Van does manage to graduate, and soon he, Charlie, and Dolly head back to San Francisco, where they do little more than sleep all day and carouse all night. This is when Vandover begins to develop an appetite for “loose women”, so he starts taking up with prostitutes at a supper club called The Imperial. Never mind that he’s practically engaged to a young woman named Turner Ravis; he obviously needs more than Turner is giving him.

Van’s seemingly charmed life takes a turn for the worse after a woman he slept with, Ida Wade, got pregnant and, after Van stopped seeing her, killed herself. This serves as a bit of a wake up call, and Vandover vows to change his ways. The brute within can only be tamed for a short period, however, and soon gets the best of Vandover again. The rest of the novel then goes on to chronicle Vandover’s steady decline from respectable gentleman to beggar over the course of a few short years.


  • Vandover was a pretty interesting character for the most part. I enjoyed reading about his exploits, even though I didn’t really sympathize with him. It’s hard to make a main character interesting without being likable, so kudos to Norris for that.
  • This story reminded me of The Picture of Dorian Gray, which was a terrific novella. The biggest difference between the two is that Van’s choices didn’t seem as deliberate as Dorian Gray’s. Vandover couldn’t really help himself and was consumed by his appetites, whereas Dorian Gray made a deal with the devil in order to lead a life of pleasure.


  • The ending was quite abrupt and didn’t feel like much of an ending at all. For a moment, I thought the work was unfinished, but it wasn’t. I did learn that it was only published posthumously, though.
  • I wanted to know what happened to Dolly Haight that made Turner Ravis break off her engagement to him.
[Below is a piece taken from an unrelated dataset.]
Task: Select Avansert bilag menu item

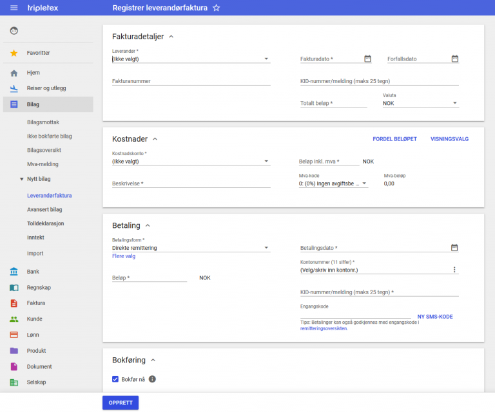Action: click(44, 209)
Norris’ language was so cryptic that I couldn’t make it out. Dolly cut his lip on broken glass at a party, then Flossie kissed him at the Imperial, which tore away the plaster that was on his lip to stop the bleeding. This is the story Dolly told Van, and Van seemed to understand what it meant. But I don’t! What happened to Dolly?!
  • I would have liked some more insight into how/why Charlie Geary turned into such a greedy backstabber. There was never any indication throughout the novel that he would turn on Van — indeed, Charlie was the one who helped Van get through Harvard. Why did Charlie end up treating Van so shabbily?


Vandover and the Brute had a lot of potential for being a good novel, but I think author Frank Norris lost his way from the middle to the end. The latter half is too uneven, with too many inexplicable actions on the part of the characters. As such, I give this novel 3 stars out of 5.